Up to and including the line that contains "2020 (169, 204)", write out every line of the entries exactly, beginning with the first. Omit the pictures.

○ ○ ○

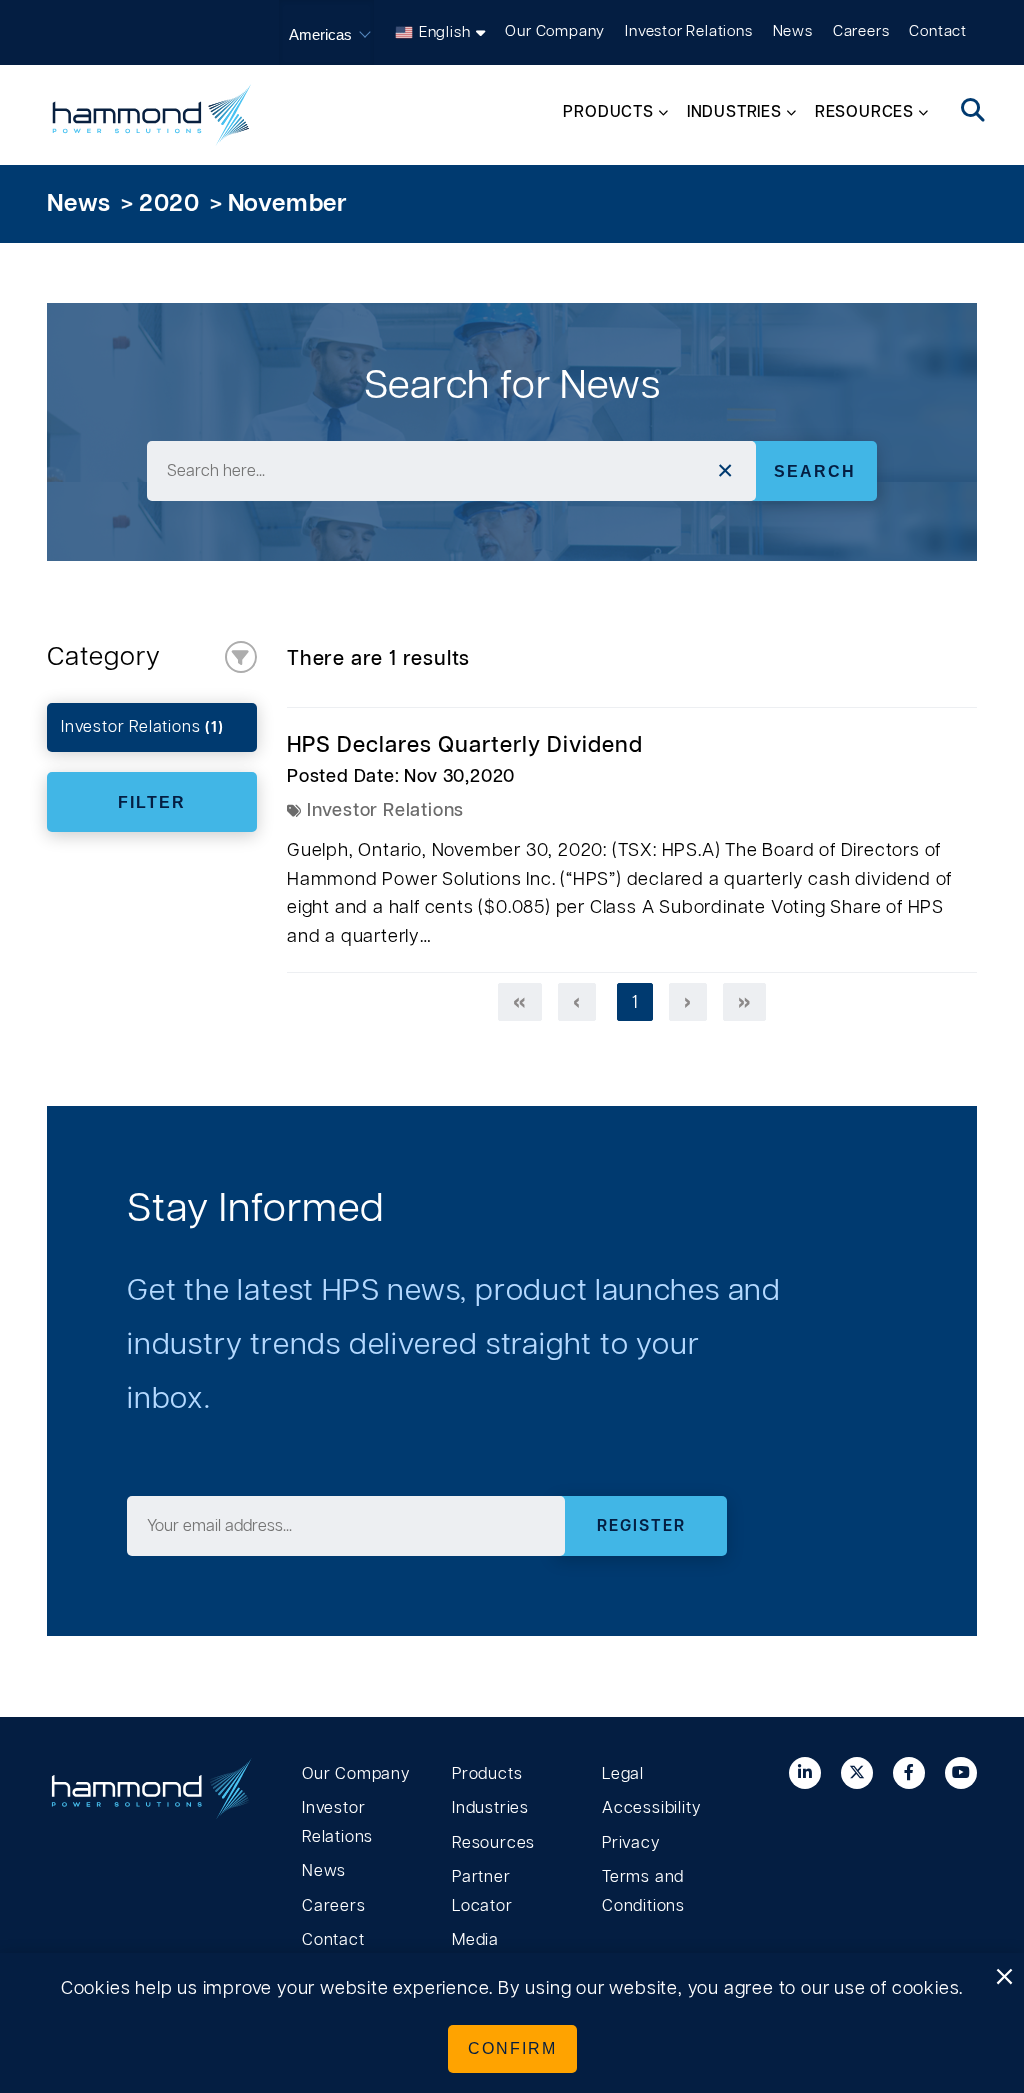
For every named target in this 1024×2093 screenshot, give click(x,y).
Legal (623, 1774)
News (793, 31)
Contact (938, 31)
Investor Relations (688, 31)
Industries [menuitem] (734, 112)
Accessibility (651, 1808)
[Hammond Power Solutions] (152, 115)
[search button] (973, 112)
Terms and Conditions (643, 1891)
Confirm (512, 2048)
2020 (169, 204)
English (445, 32)
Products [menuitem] (608, 112)
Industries (490, 1808)
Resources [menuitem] (864, 112)
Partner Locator (482, 1891)
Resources (493, 1843)
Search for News (512, 386)
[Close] (1004, 1978)
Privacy (631, 1843)
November (288, 204)
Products (487, 1774)
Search (815, 471)
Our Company (555, 31)
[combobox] (451, 471)
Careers (861, 31)
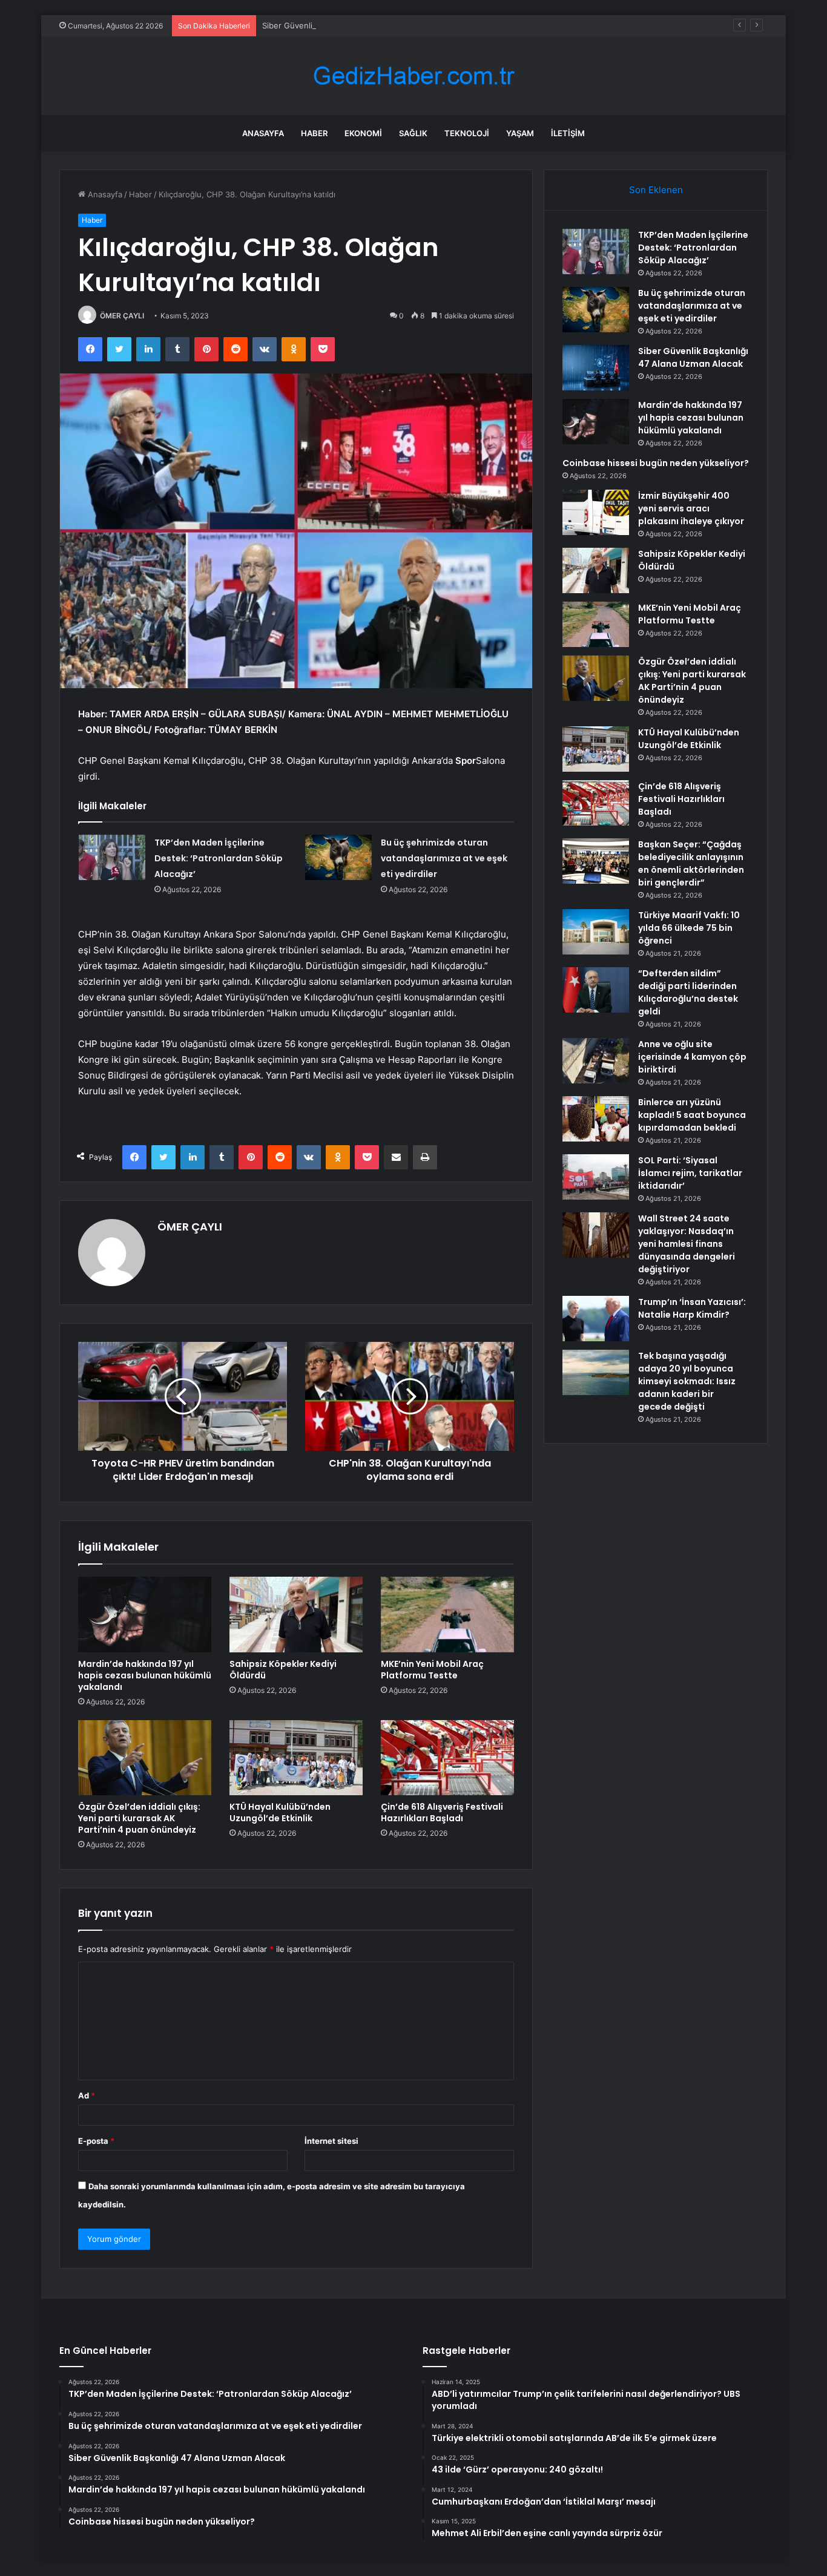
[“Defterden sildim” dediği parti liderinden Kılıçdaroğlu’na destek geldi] (595, 990)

○ ○ ○

== Result for this task ==
For every named target in this 1024×2093 screenshot, give click(x,y).
Legal (623, 1774)
News (793, 31)
Contact (938, 31)
Investor Relations (688, 31)
Industries [menuitem] (734, 112)
Accessibility (651, 1808)
[Hammond Power Solutions] (152, 115)
[search button] (973, 112)
Terms and Conditions (643, 1891)
Confirm (512, 2048)
2020 (169, 204)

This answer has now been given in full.